▸ **SOURCE PASSAGE**
****************************************

Before I go inventing something I want to find out if anyone already has done this.
We have a lot of virtual linux hosts (VMs on an ESX farm). We monitor all of them with Xymon. When there is a widespread problem (as there was this past weekend) the virtualization team would like to have a report on which VMs top the list of, for example, cpu load from Xymon historical data. (Yes there are ESX based tools, but they have not spent the $$ to put them on all of the servers.) I pointed the team manager to the metrics report in Xymon and he was impressed, but doesn't want to have to look at a graph containing plots for a few hundred hosts to find the top 10.
So, I'm looking it writing a script to mine the rrd or history data from the Xymon server to produce the list he wants. He is also interested in the top disk I/O numbers, too, but I'm focusing on load average for now.
He says he just wants an average for each host over the 48 hours of the weekend, which is when we usually see problems.
Has anyone done this or something like it? I don't see anything in Xymon already built in to get close so I was looking at rrdtool fetch. However, this is cumbersome and, frankly I'm not understanding the data I'm getting back (for example 1.22749483e+03 seems to be 12.27... when I compare it to the graphs, so the e+03 seems to really mean *10^1, right?)
But I ramble. Thanks for any help.
Steve Holmes Purdue

****************************************

▸ **DATA UNDER STUDY**
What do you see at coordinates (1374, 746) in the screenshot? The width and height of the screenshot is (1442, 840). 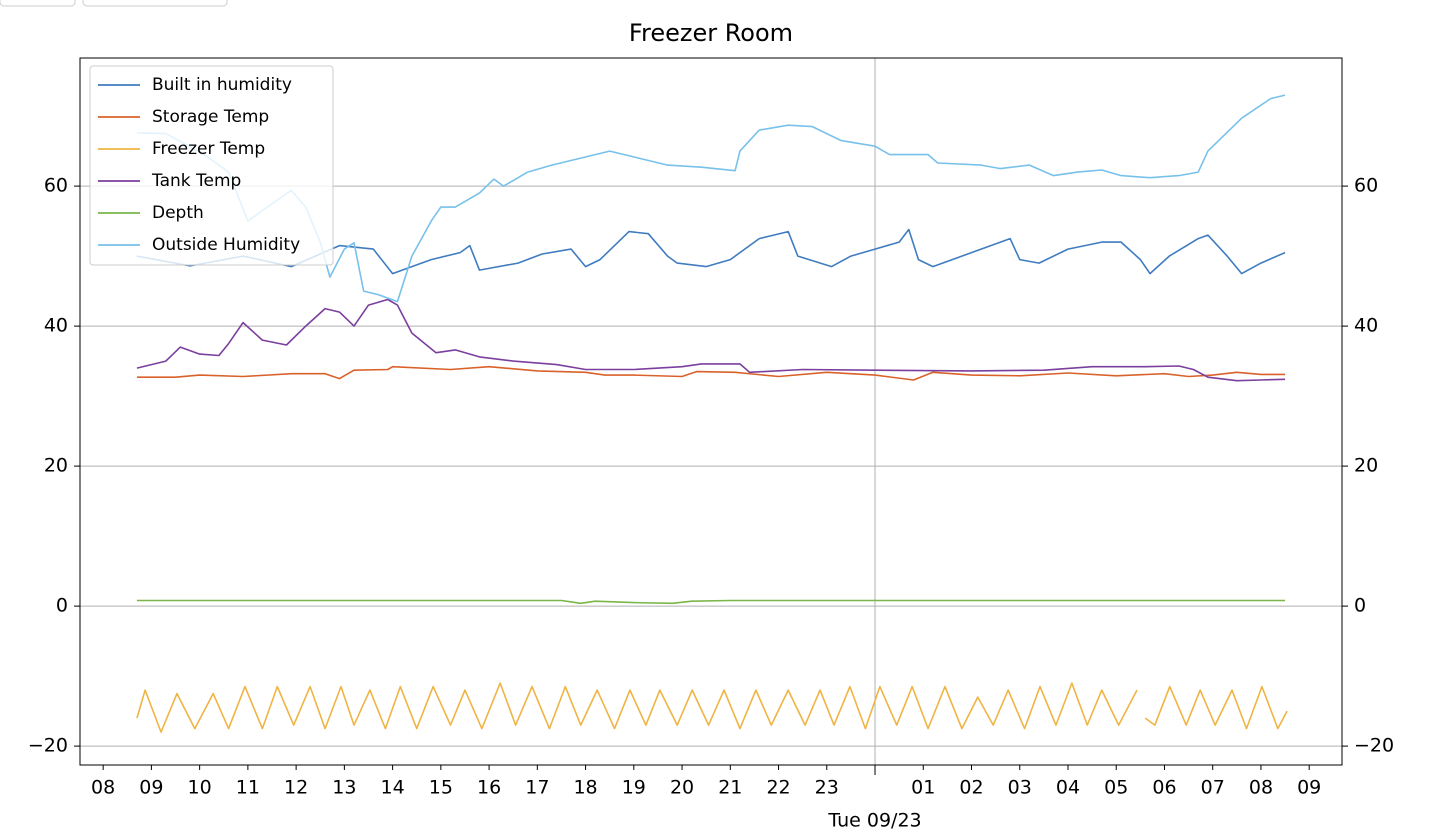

****************************************

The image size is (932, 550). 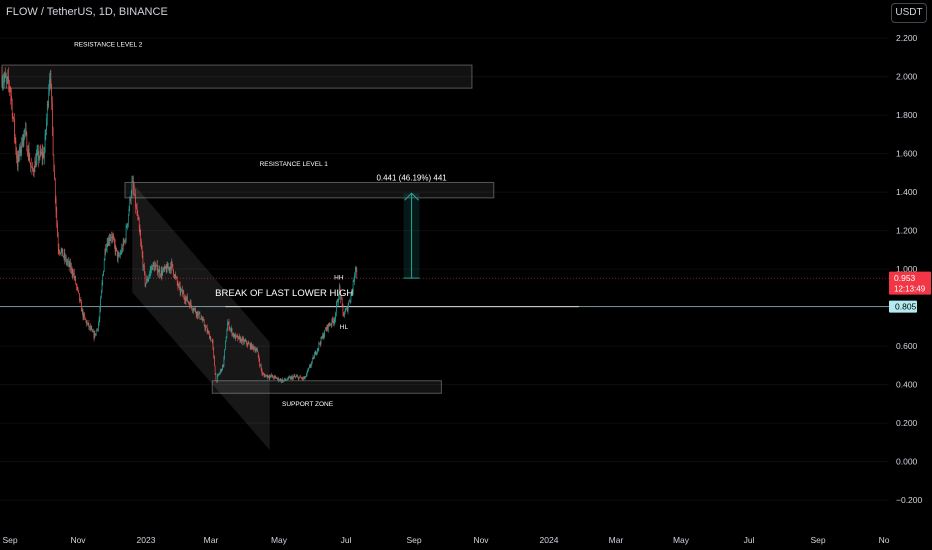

****************************************

▸ **TASK LIST**
A – Quote the forum post word for word from "So, I'm looking" to "for any help.".
B – List every piece of software that the forum post mentions by name.

▸ **OUTPUTS IN ORDER**
A –
So, I'm looking it writing a script to mine the rrd or history data from the Xymon server to produce the list he wants. He is also interested in the top disk I/O numbers, too, but I'm focusing on load average for now.
He says he just wants an average for each host over the 48 hours of the weekend, which is when we usually see problems.
Has anyone done this or something like it? I don't see anything in Xymon already built in to get close so I was looking at rrdtool fetch. However, this is cumbersome and, frankly I'm not understanding the data I'm getting back (for example 1.22749483e+03 seems to be 12.27... when I compare it to the graphs, so the e+03 seems to really mean *10^1, right?)
But I ramble. Thanks for any help.

B –
- Linux
- ESX
- Xymon
- rrdtool